Direction:
Count the lines in the entries below that contain the word "from" and reply with only that number.

(Saved data entries)
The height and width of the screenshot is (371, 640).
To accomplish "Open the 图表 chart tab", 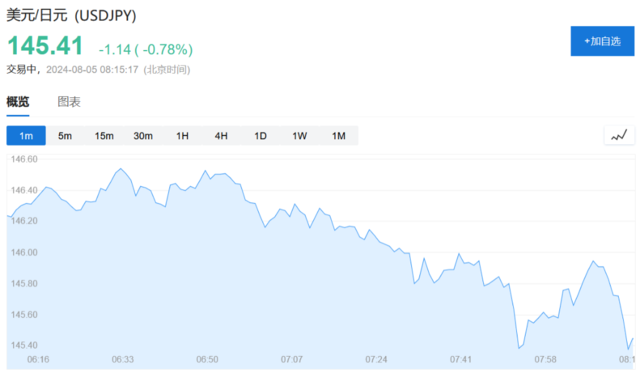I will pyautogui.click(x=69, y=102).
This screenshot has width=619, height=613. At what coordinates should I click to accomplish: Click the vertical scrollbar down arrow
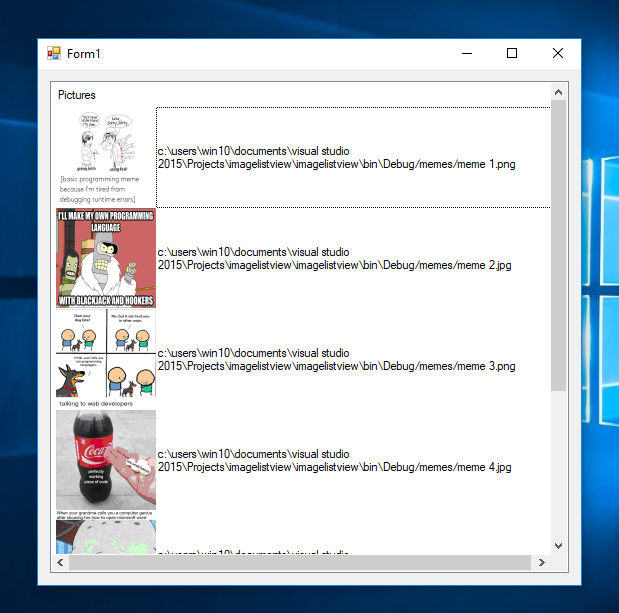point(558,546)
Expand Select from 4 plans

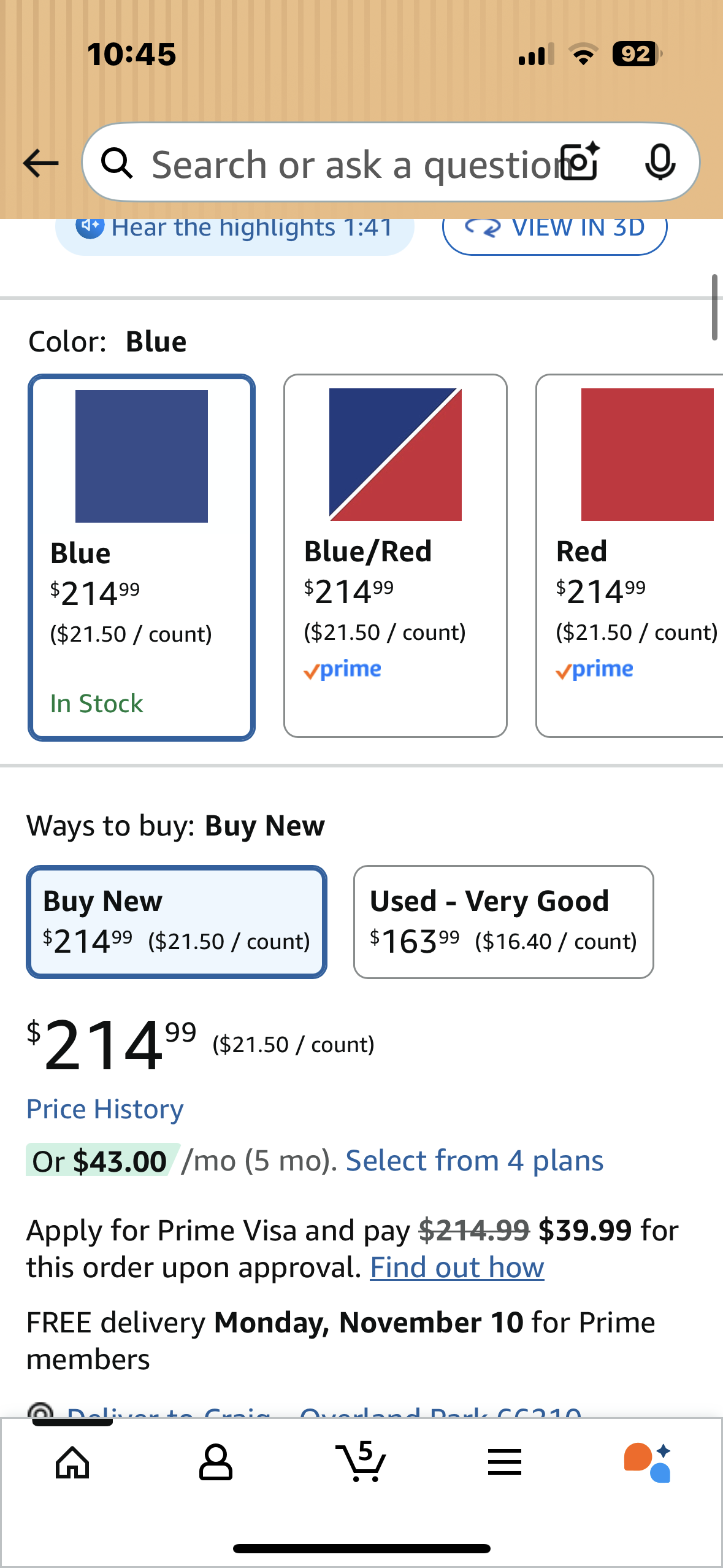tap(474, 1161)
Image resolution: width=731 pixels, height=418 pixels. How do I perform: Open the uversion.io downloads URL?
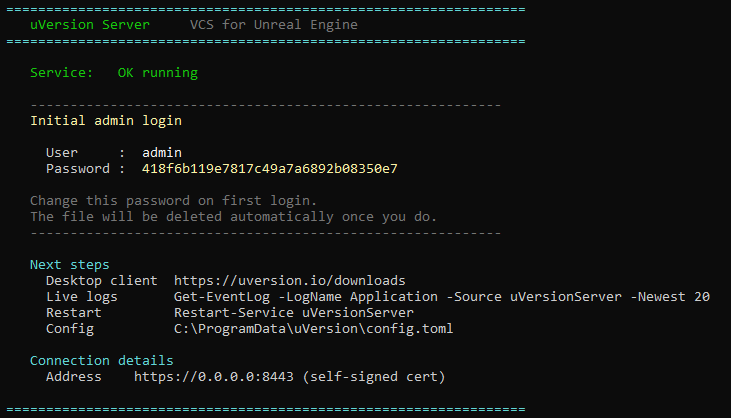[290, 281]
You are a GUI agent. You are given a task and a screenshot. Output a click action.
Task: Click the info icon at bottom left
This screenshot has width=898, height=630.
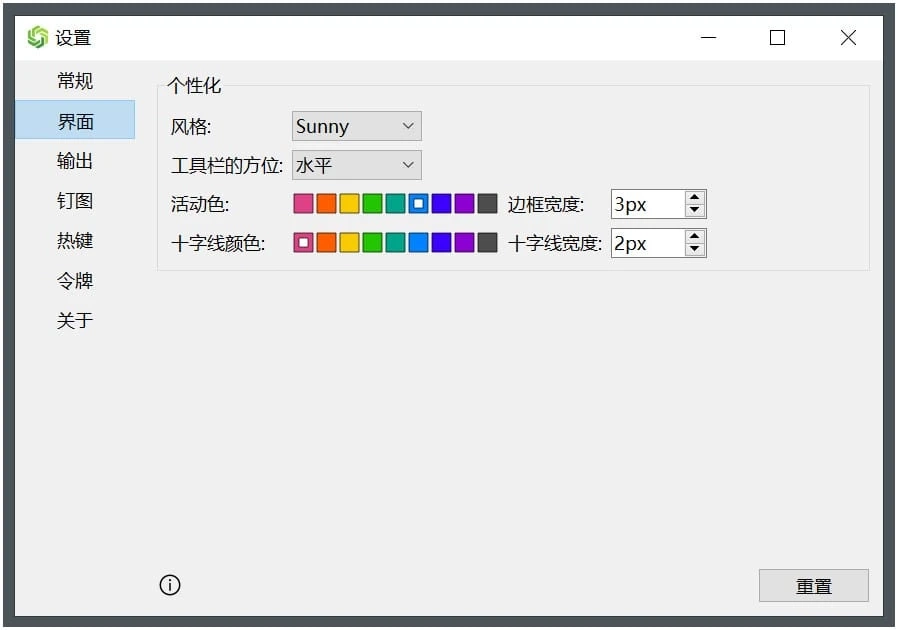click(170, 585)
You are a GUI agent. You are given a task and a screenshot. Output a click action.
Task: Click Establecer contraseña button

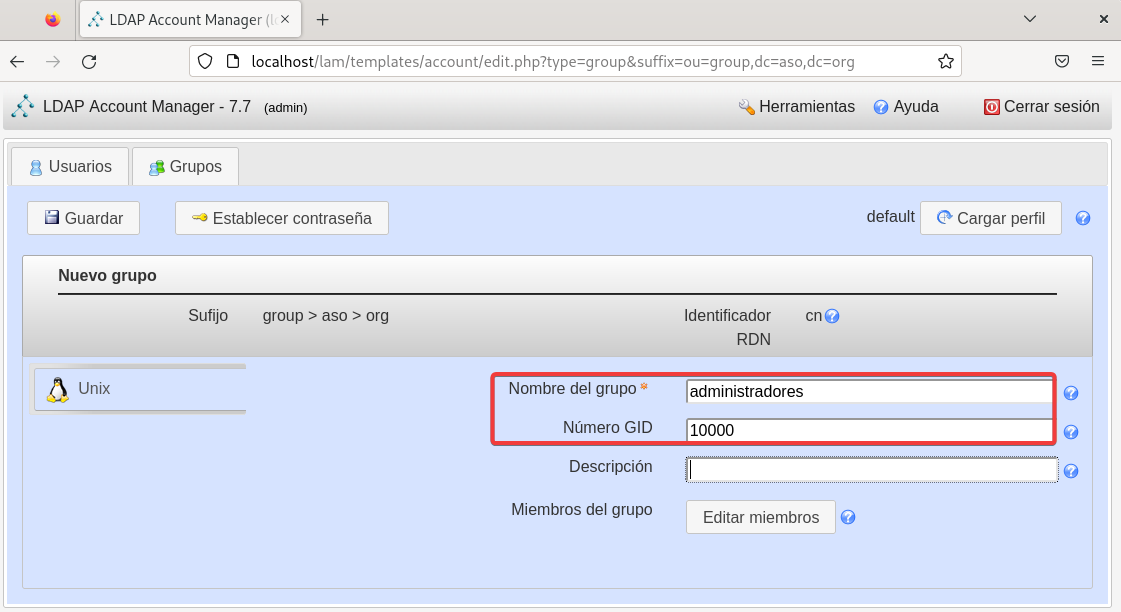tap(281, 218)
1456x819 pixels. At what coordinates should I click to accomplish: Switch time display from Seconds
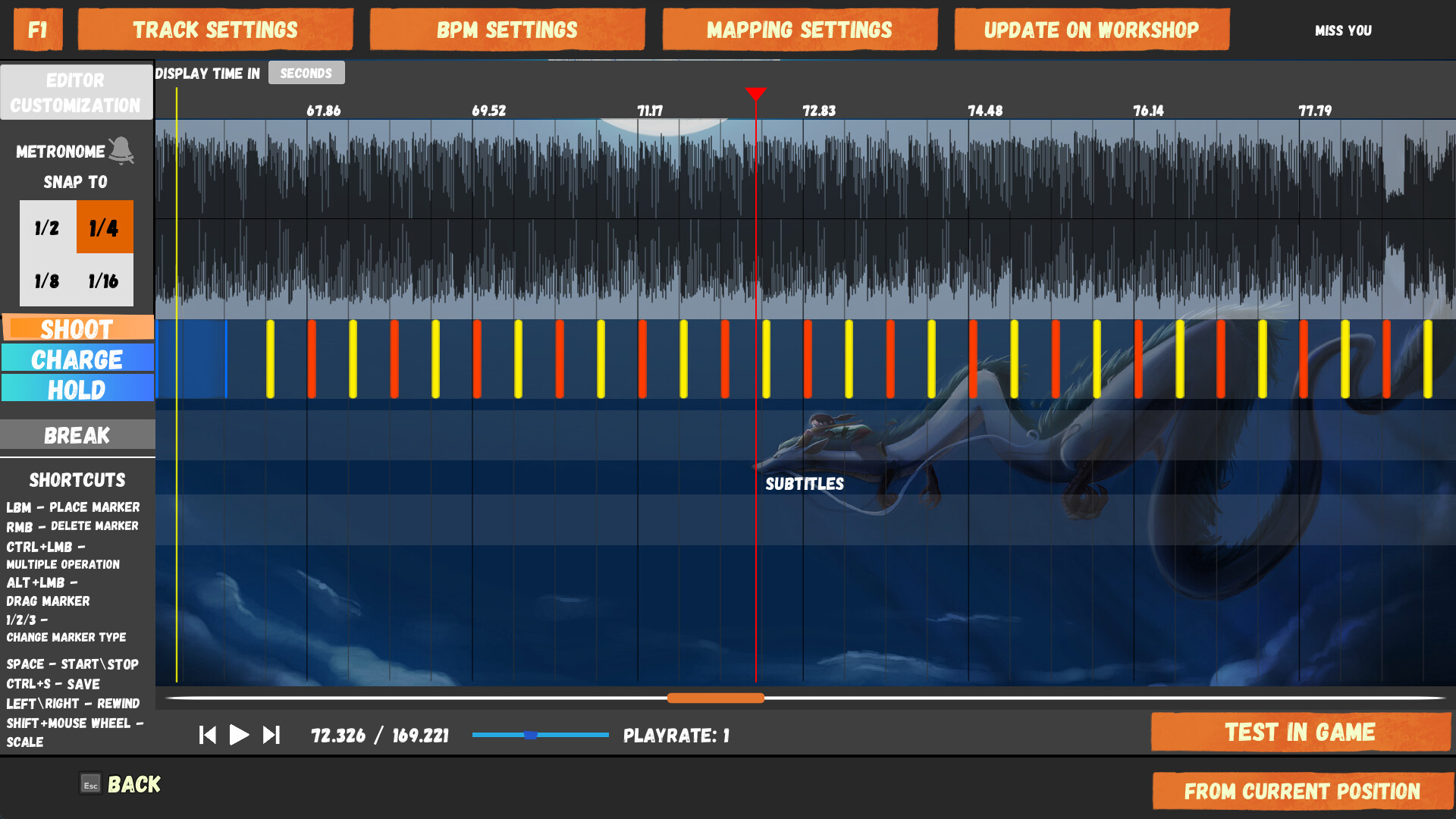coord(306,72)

Exercise output:
2